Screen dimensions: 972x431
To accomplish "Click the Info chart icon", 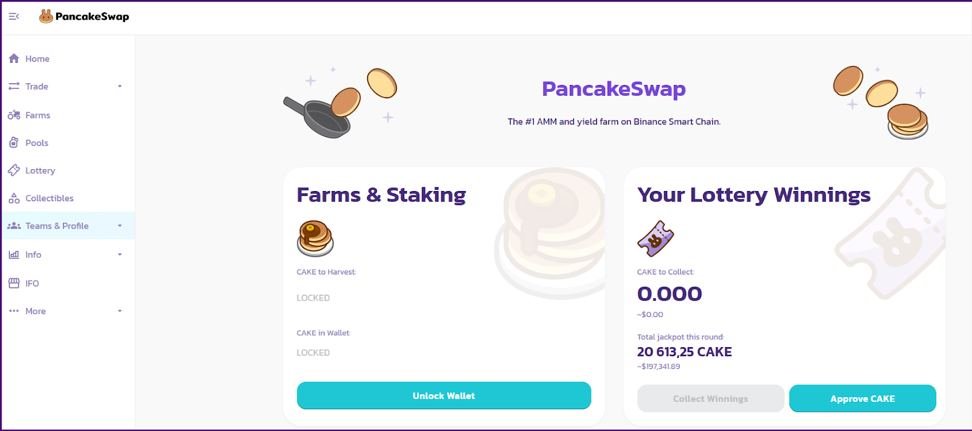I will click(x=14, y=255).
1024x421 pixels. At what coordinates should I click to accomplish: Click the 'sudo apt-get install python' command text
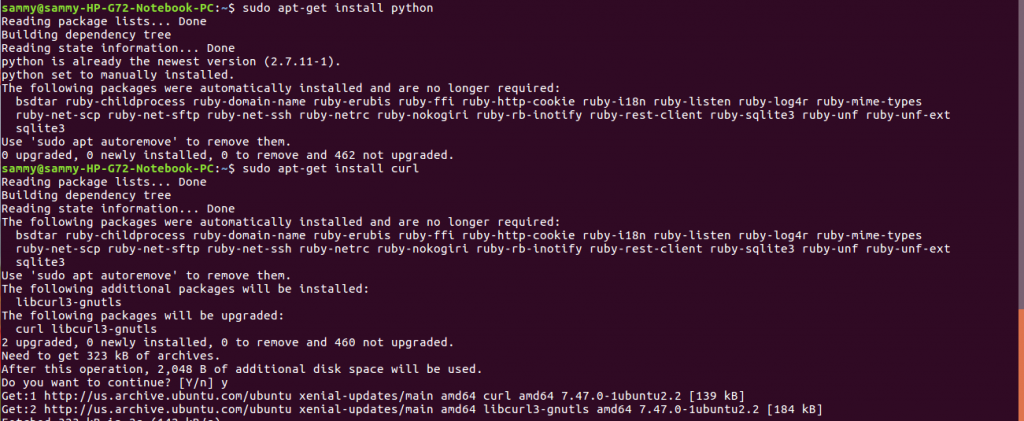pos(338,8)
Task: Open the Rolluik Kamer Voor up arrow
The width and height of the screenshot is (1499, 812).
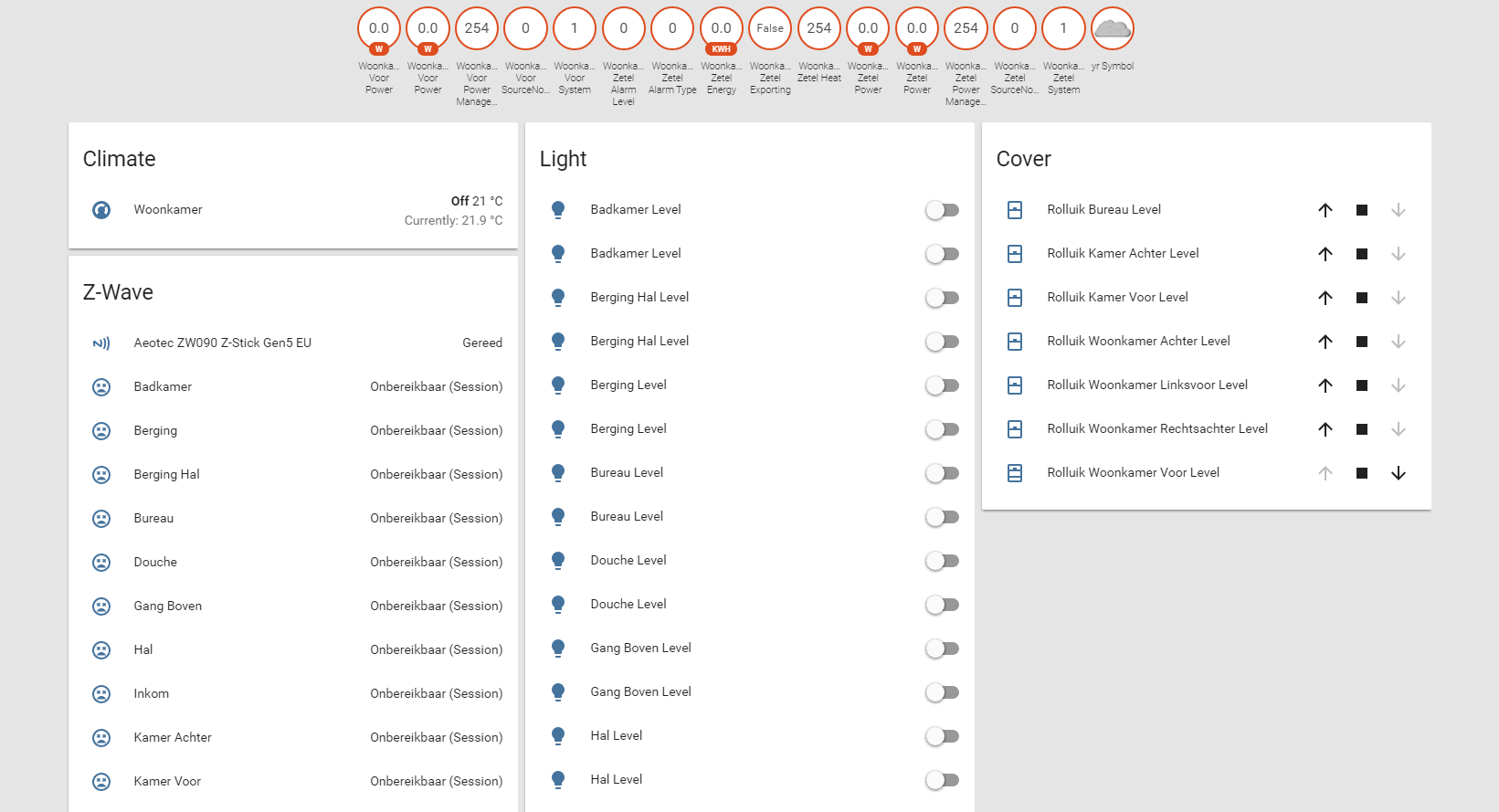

━━━━━━━━━━━━━━━━━━━━

Task goal: Starting at the line that contains "1024x421 pixels. At", restate every line through the end of the records exactly as written, but leave the pictures out.

Solution to the problem:
1024x421 pixels. At what coordinates should I click to accomplish: Click the 'sudo apt-get install python' command text
pos(338,8)
Task: Open the Rolluik Kamer Voor up arrow
The width and height of the screenshot is (1499, 812).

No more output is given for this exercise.